[Items from a dataset]
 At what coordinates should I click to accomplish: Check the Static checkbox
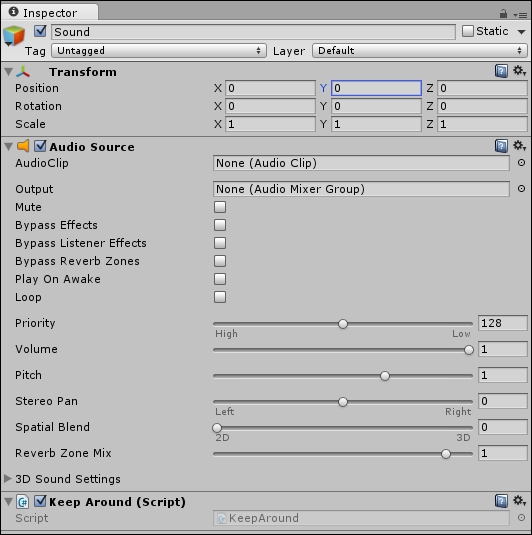468,31
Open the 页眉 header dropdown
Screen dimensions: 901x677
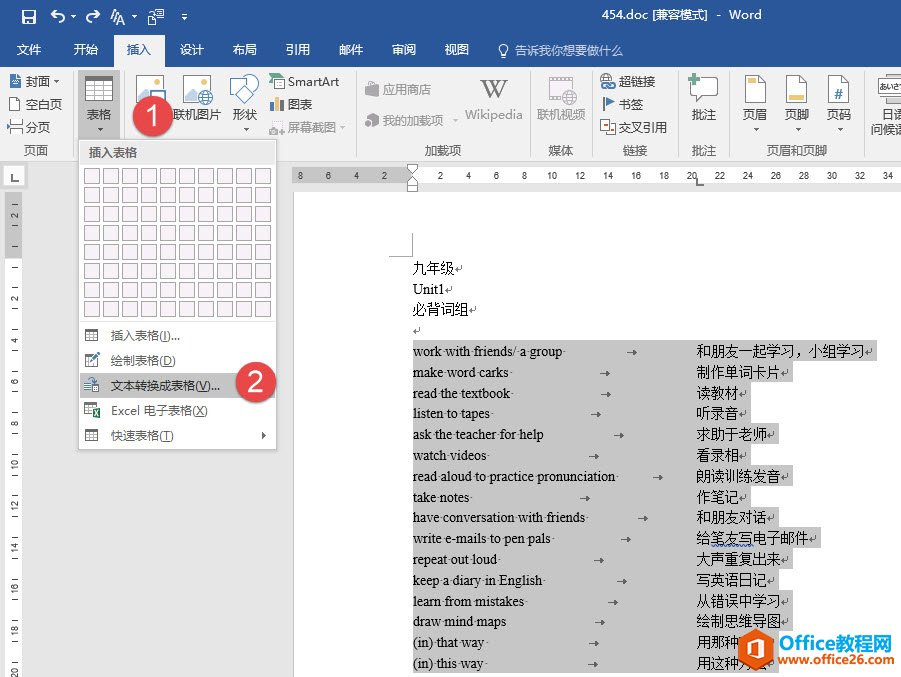coord(755,100)
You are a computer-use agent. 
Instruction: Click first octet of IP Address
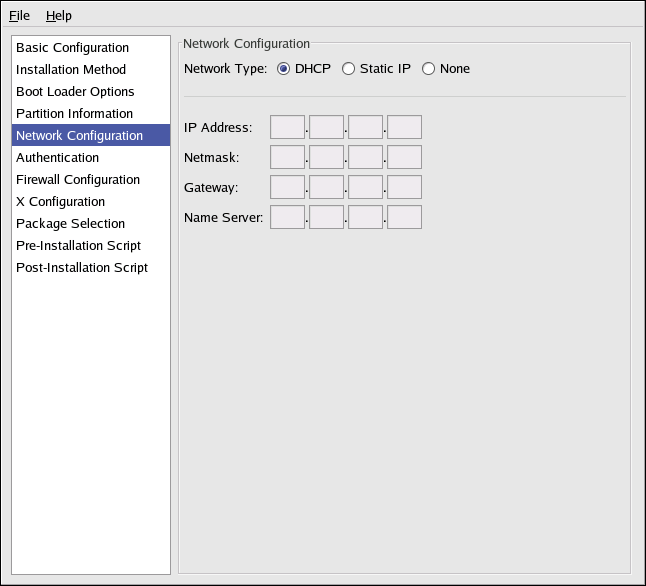click(x=287, y=127)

● **WHAT YOU NEED TO DO**: All the records above need to be given again word for word. Skip the pictures.

● **REPLY TO THE EXERCISE**:
 At what coordinates should I click to accomplish: Check the Static checkbox
468,31
Open the 页眉 header dropdown
Screen dimensions: 901x677
coord(755,100)
You are a computer-use agent. 
Instruction: Click first octet of IP Address
click(x=287, y=127)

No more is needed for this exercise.